The RBA said banks continue to report solid profits, albeit lower than in recent years, are soundly capitalized and the larger banks have high credit ratings.

The central bank noted that any deterioration in finance sector health in the current economic downturn has not become nearly as severe as in the most recent recession in the early 1990s. The statement acknowledged a rising amount of bad debts carried by Australian banks, with the country's top 5 banks reporting charges for bad and doubtful debts at A$5.3 billion at mid-year compared to A$1.4 billion in the same time period last year.

The central bank also pointed to government guarantees on customer bank deposits, saying the move appears to have led to deposits at banks, credit unions and building societies to grow at an annualized rate of 20 percent, the fastest growth for many years.
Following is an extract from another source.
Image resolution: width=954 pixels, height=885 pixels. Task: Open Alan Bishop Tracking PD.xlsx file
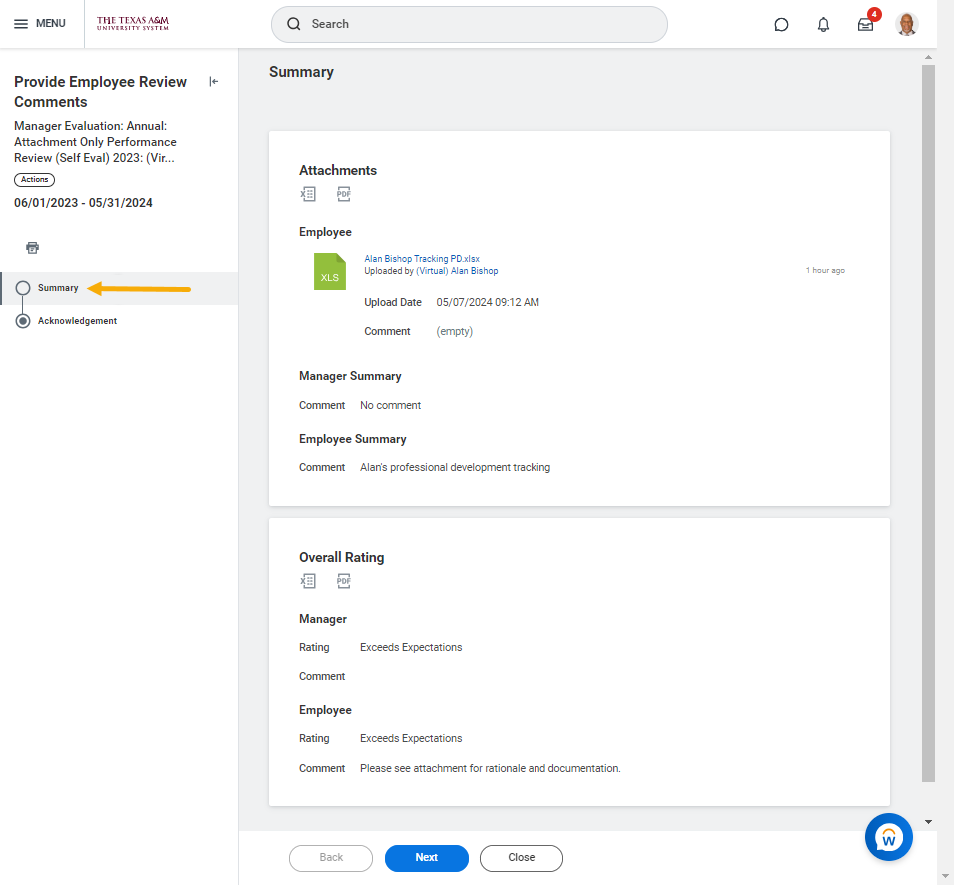pos(422,259)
Both household and business deposit flows have been above average, with growth in term deposits particularly strong, the RBA said, which was borne out in the latest Westpac/Melbourne Institute surveys showing that a third of households viewed banks as the wisest place for savings.

While loan arrears have risen from their unusually low levels of recent years, and a further increase is expected in the period ahead, the Australian banking system is considerably better placed to weather the current challenges than many other systems around the world, the RBA said.

The RBA is taking a wait-and-see attitude toward the steps announced by the Obama Administration to rid the U.S. banking system of toxic assets by acquiring them through a combination of public and private funds, then selling them at discount.

It could be some time before it is clear whether these initiatives have been sufficient to put the financial sector on the path to recovery, the RBA statement said.